- [TASK] For each line below that includes the word "will", make a copy.

══════

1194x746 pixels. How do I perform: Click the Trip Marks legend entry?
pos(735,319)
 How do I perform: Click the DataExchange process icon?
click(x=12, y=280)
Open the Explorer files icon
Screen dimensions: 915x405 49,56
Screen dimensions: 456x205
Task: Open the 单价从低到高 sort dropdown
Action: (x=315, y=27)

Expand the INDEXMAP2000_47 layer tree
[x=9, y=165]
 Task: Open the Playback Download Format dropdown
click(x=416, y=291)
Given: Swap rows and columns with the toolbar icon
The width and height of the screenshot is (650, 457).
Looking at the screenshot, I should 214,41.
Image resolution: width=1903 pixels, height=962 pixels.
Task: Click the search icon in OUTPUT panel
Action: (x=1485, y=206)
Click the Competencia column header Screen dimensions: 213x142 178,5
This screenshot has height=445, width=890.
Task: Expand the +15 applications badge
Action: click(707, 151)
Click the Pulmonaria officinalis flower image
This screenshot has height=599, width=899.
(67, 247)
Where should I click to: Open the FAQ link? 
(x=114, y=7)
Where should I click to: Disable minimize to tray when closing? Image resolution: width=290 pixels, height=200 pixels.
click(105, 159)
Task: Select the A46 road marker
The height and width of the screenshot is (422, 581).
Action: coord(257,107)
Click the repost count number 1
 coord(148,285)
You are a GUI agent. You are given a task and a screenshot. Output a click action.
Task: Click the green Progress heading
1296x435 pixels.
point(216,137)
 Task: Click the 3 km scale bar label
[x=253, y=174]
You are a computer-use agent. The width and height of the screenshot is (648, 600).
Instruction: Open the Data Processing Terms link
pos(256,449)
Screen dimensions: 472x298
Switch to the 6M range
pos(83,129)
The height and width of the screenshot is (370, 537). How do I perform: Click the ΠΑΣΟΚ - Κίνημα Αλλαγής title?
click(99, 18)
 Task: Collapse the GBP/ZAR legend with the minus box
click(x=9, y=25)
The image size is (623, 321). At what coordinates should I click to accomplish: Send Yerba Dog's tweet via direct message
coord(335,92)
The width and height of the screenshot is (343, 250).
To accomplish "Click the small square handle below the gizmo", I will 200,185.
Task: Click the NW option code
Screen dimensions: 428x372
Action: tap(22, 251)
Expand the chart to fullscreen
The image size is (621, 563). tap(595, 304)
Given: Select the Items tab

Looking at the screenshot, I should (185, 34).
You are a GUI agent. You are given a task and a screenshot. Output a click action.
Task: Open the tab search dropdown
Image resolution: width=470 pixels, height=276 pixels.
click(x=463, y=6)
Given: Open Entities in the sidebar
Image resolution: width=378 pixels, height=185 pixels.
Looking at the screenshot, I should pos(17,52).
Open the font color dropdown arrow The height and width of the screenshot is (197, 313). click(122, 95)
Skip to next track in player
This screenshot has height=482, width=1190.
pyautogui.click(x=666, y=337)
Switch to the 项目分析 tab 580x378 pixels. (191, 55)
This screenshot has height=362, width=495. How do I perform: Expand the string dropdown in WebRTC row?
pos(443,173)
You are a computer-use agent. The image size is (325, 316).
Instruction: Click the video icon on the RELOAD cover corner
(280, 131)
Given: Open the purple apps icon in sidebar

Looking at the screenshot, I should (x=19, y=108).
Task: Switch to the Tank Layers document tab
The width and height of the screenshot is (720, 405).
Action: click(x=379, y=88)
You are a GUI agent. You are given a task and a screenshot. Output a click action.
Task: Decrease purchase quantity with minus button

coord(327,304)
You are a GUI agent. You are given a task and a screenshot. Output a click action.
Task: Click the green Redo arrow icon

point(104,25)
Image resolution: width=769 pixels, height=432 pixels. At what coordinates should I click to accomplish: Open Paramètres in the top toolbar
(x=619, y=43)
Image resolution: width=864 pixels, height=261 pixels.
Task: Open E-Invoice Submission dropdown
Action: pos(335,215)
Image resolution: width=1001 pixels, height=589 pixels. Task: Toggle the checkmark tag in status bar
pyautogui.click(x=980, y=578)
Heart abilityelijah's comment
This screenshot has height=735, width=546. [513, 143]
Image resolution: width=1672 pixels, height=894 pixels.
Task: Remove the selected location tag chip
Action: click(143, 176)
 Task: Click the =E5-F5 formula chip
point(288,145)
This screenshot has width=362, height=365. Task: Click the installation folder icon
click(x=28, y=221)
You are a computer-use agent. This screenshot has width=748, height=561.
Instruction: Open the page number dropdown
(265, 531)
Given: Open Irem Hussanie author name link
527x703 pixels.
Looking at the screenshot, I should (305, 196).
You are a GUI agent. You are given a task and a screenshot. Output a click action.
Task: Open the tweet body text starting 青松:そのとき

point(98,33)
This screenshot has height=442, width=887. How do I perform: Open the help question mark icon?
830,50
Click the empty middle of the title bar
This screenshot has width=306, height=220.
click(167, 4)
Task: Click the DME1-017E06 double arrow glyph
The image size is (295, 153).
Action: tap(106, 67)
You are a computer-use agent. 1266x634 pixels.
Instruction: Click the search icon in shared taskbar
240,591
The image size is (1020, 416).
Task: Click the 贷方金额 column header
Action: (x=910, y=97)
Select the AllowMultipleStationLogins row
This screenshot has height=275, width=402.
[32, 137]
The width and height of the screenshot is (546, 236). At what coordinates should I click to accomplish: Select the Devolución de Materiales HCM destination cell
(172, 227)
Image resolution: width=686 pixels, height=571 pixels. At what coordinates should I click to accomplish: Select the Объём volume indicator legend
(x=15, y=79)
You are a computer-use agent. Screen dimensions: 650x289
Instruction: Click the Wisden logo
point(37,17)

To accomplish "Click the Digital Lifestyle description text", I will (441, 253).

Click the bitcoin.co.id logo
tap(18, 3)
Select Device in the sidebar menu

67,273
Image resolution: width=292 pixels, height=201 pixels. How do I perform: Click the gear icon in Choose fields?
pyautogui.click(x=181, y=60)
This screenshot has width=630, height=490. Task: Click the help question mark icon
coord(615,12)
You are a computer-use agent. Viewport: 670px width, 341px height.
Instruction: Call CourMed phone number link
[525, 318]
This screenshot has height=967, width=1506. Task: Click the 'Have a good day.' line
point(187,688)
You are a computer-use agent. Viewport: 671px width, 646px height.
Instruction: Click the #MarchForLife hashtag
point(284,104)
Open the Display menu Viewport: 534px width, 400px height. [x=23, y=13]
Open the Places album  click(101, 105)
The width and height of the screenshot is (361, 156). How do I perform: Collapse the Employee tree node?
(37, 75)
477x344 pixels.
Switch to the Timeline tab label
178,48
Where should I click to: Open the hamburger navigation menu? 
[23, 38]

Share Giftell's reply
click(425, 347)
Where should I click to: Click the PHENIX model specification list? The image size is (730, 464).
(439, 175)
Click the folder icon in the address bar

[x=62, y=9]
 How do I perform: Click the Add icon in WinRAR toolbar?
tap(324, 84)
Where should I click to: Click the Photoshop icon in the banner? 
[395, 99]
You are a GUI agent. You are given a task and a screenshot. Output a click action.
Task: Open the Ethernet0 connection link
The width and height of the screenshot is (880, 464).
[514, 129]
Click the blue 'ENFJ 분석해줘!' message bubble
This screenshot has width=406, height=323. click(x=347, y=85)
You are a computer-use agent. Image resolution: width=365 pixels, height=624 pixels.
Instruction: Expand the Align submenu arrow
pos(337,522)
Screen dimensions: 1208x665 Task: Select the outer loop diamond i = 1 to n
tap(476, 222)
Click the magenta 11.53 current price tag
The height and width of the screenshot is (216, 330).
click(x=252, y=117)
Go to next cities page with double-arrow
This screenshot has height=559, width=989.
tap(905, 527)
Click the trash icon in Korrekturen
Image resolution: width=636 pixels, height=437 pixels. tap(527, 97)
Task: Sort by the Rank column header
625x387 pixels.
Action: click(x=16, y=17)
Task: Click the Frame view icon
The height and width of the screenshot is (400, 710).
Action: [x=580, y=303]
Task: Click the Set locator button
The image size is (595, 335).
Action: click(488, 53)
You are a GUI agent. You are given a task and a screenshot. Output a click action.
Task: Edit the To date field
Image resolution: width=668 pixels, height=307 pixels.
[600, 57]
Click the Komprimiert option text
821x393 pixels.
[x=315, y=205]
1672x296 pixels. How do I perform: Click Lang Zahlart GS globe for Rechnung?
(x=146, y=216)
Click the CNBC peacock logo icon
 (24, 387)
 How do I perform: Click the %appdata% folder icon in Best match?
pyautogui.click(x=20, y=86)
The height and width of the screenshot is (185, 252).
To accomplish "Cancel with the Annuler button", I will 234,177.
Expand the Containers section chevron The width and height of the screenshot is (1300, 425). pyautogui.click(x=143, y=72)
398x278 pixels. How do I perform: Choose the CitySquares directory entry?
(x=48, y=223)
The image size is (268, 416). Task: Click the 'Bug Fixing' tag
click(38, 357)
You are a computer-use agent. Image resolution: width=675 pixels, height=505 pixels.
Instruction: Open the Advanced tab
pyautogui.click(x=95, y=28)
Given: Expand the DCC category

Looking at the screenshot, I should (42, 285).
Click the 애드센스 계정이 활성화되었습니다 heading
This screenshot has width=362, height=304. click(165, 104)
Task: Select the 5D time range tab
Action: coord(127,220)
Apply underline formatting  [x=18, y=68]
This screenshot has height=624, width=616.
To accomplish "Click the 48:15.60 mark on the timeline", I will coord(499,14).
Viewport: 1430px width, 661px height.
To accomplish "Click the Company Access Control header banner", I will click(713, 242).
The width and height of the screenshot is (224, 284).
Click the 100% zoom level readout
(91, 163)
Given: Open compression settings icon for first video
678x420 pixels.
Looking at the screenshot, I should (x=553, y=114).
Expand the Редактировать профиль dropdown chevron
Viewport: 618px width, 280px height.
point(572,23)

══════

- [RESPONSE BOX]
To accomplish "Click the small square handle below the gizmo", I will 200,185.
To accomplish "Click the Digital Lifestyle description text", I will (441, 253).
To accomplish "Cancel with the Annuler button", I will 234,177.
To accomplish "Click the 48:15.60 mark on the timeline", I will coord(499,14).
To accomplish "Click the Company Access Control header banner", I will click(713, 242).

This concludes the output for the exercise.